Por 14 anos o diretor italiano Bernardo Bertolucci recusou fazer filmes no seu país. Dizia que o marasmo da Itália não lhe atraía. Neste período, preferiu imprimir seu estilo luxuoso em enredos passados na China, Marrocos, Nepal e Butão, assinando produções exóticas como O último imperador, O céu que nos protege e O pequeno Buda. Agora, no entanto, Bertolucci parece ter fincado os pés para sempre na sua terra natal. Sucessor do luminoso Beleza roubada, O assédio (Besieged, França/Itália, 1998), em cartaz no Rio de Janeiro e em São Paulo, confirma seu renovado interesse pelos temas peninsulares. Rodado numa Roma florida e ensolarada, o filme trata da crescente imigração africana no país. O mais interessante é que Bertolucci não força no viés sociológico. Aborda o fenômeno através de uma história de amor invulgar e completamente longe dos clichês habituais.

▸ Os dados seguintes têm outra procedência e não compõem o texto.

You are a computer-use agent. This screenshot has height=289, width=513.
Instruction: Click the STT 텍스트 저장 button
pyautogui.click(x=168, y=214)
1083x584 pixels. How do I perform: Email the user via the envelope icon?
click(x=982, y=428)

Valendo-se de uma admirável liberdade narrativa, o diretor de 59 anos mostra o relacionamento da estudante africana de Medicina Shandurai (Thandie Newton) e do pianista inglês Jason Kinsky (David Thewlis) através de uma trama elíptica, que mais esconde do que mostra. Separada do marido, preso político na África, a jovem sobrevive trabalhando como doméstica do músico. Enquanto ele passa o dia junto a seu Steinway, ela tira poeira de valiosas antiguidades. À noite, aproveitando-se do sono da criada, alojada no primeiro andar do palazzo, Kinsky lhe manda presentes e mensagens cifradas pelo elevador passa-pratos, usado por ela como guarda-roupas.

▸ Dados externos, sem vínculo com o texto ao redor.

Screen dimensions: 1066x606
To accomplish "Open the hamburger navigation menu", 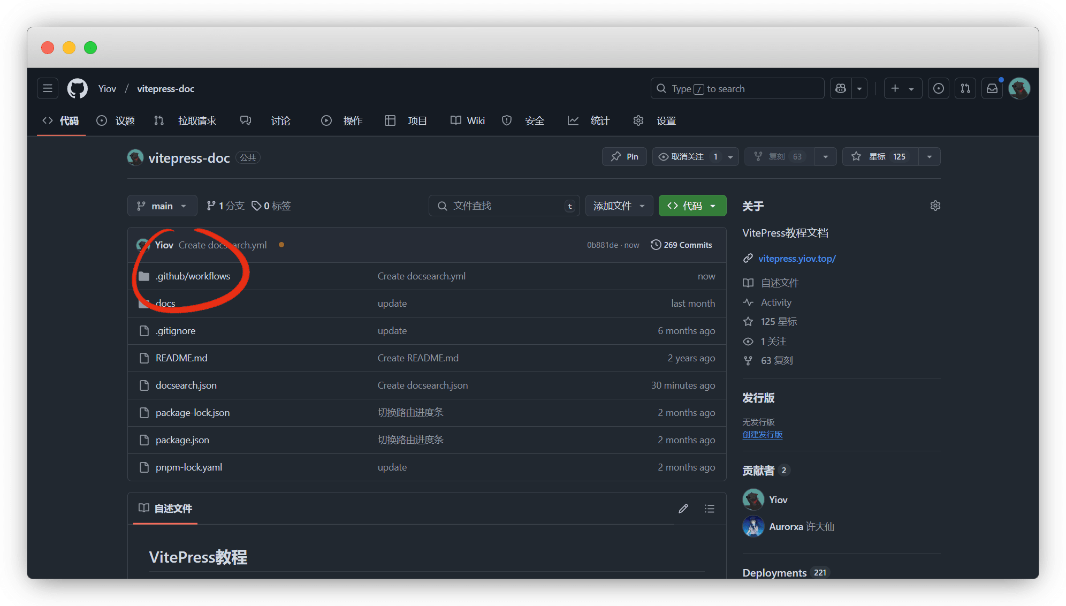I will [x=48, y=88].
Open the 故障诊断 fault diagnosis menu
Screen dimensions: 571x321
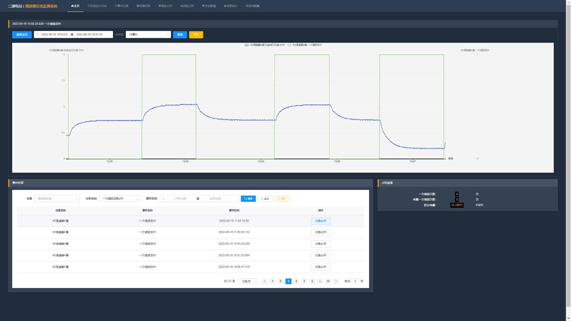[x=143, y=6]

As diferenças culturais e linguísticas entre os personagens servem de pretexto para o uso mínimo de diálogos e a aposta máxima no poder da imagem. Desnecessário dizer que o visual é deslumbrante nesta história feita de lances inesperados, que revelam o progressivo envolvimento do casal através do olhar que cada um deposita sobre o outro. No auge de sua paixão pela criada, Kinsky se declara e promete fazer tudo para que ela o ame. Shandurai, então, lhe implora para libertar o marido da prisão. O que se segue é uma sucessão de cenas magistrais, que ilustram sem um pingo de sentimentalismo como o amor pode transformar as pessoas.

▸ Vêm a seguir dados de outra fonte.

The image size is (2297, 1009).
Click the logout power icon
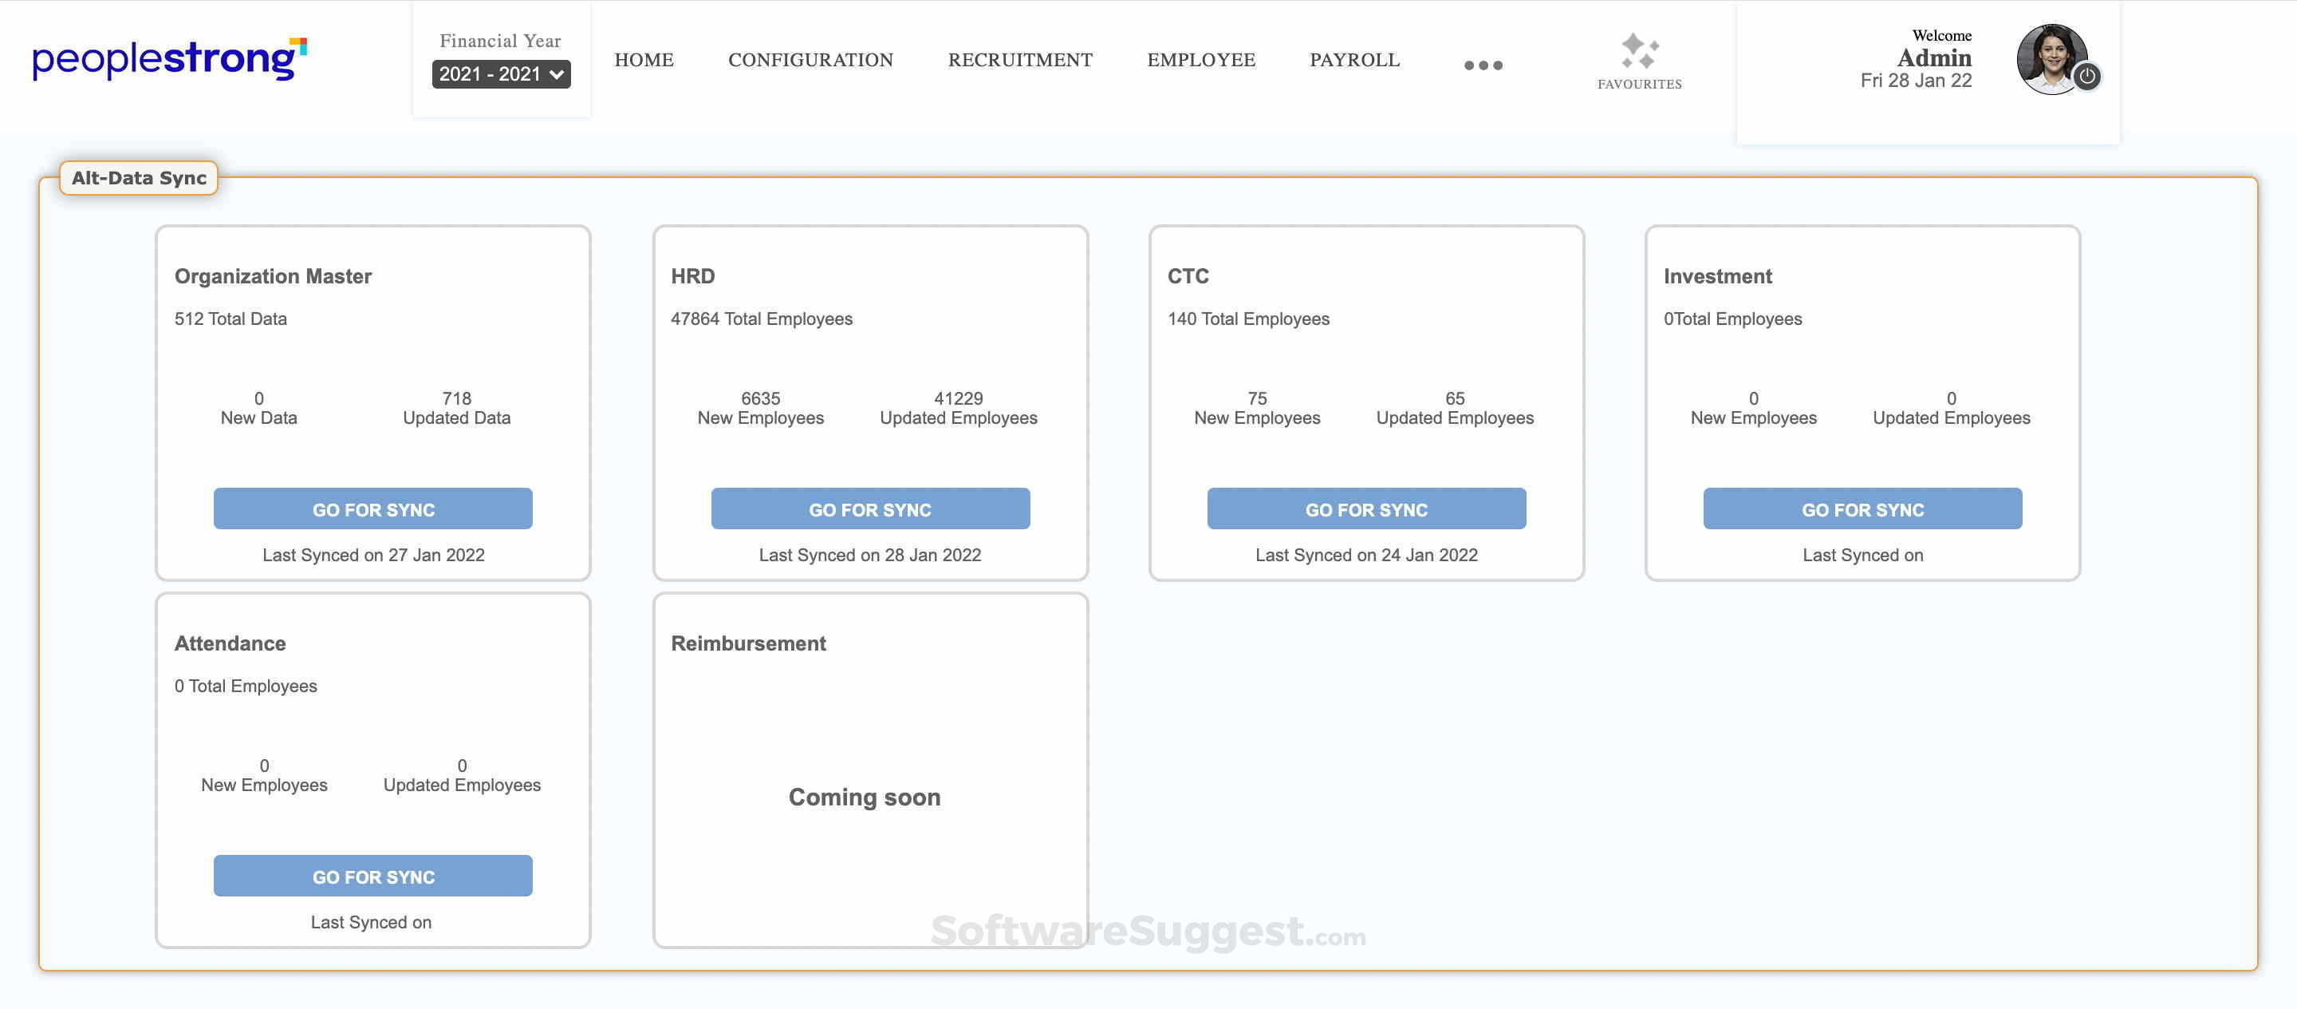tap(2087, 78)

Bertolucci afirmou que O assédio é uma espécie de “trecho de música de câmara para o cinema”. De fato, o filme – feito originalmente para a tevê – se afasta do lado sinfônico e portentoso das suas superproduções épicas. Mas a música assume um papel especial, servindo como meio de comunicação entre os personagens. Ao tentar expressar seu amor por Shandurai, Kinsky se entrega a peças clássicas de Mozart, Bach e Scriabin, enquanto a criada se alegra ao som pop africano de Salif Keita e Papa Wemba. Sem falar que o próprio ritmo do filme é totalmente musical.

Banhado por uma atmosfera romântica, não por acaso O assédio foi filmado no coração da Piazza di Spagna, local escolhido pelo poeta inglês John Keats – que tem as mesmas iniciais do personagem Jason Kinsky – para fixar residência no século XIX. Apenas um detalhe sim, mas que mostra como nos filmes de Bernardo Bertolucci nada é gratuito ou acessório.